BEGIN

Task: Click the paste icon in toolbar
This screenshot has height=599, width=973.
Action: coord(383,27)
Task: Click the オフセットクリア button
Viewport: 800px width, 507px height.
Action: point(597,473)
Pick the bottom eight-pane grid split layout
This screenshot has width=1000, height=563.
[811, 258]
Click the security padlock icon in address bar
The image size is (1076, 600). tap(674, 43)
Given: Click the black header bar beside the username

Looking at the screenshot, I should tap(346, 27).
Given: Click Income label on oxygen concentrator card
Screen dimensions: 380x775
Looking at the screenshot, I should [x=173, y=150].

END
BEGIN

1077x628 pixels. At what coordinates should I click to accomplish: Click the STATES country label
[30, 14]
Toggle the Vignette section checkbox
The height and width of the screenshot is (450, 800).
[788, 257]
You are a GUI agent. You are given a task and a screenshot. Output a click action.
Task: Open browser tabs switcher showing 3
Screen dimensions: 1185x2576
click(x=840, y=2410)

END
BEGIN

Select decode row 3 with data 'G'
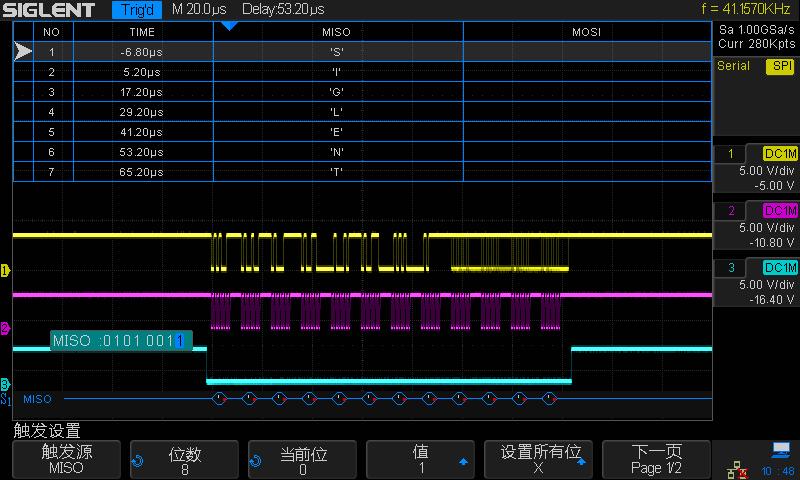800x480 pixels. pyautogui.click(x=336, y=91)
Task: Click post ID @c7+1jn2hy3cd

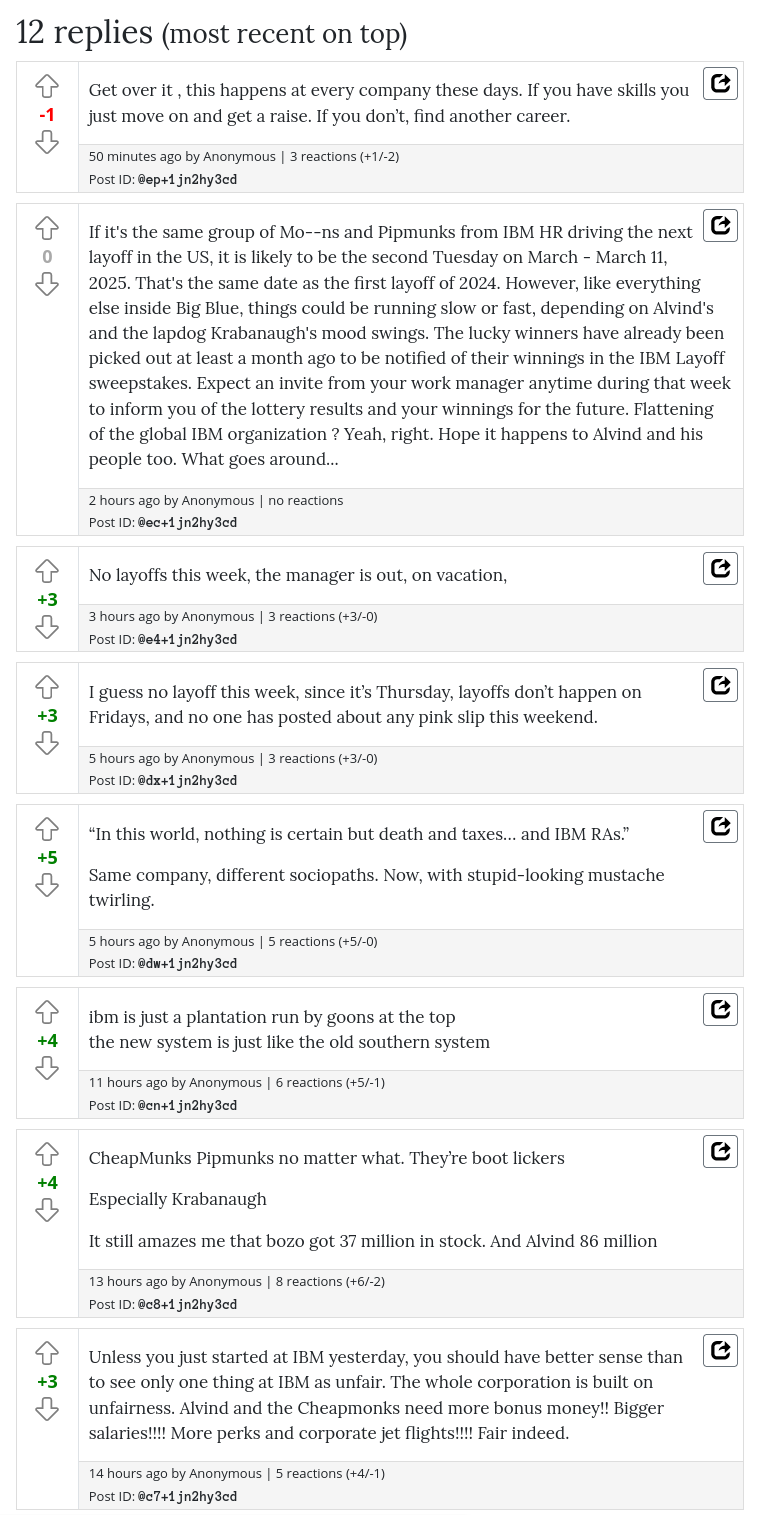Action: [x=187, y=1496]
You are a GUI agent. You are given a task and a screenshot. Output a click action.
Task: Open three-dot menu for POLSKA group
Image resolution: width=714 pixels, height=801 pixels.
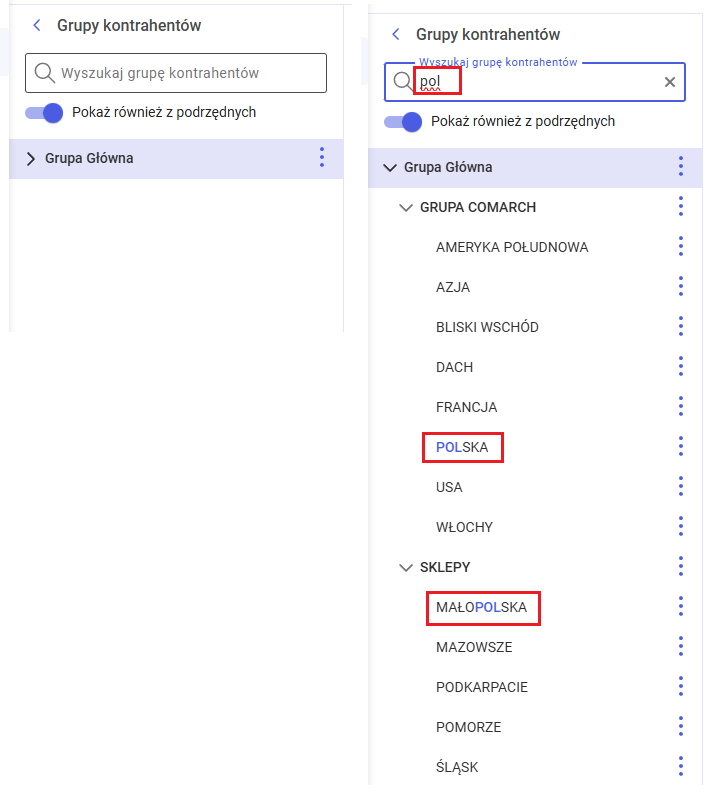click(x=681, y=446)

END

> _TASK PROMPT_: Check each line of the entries, and copy the ones that contain "Open".

> _RESPONSE TO THIS TASK_:
Task: Open browser tabs switcher showing 3
Task: Open three-dot menu for POLSKA group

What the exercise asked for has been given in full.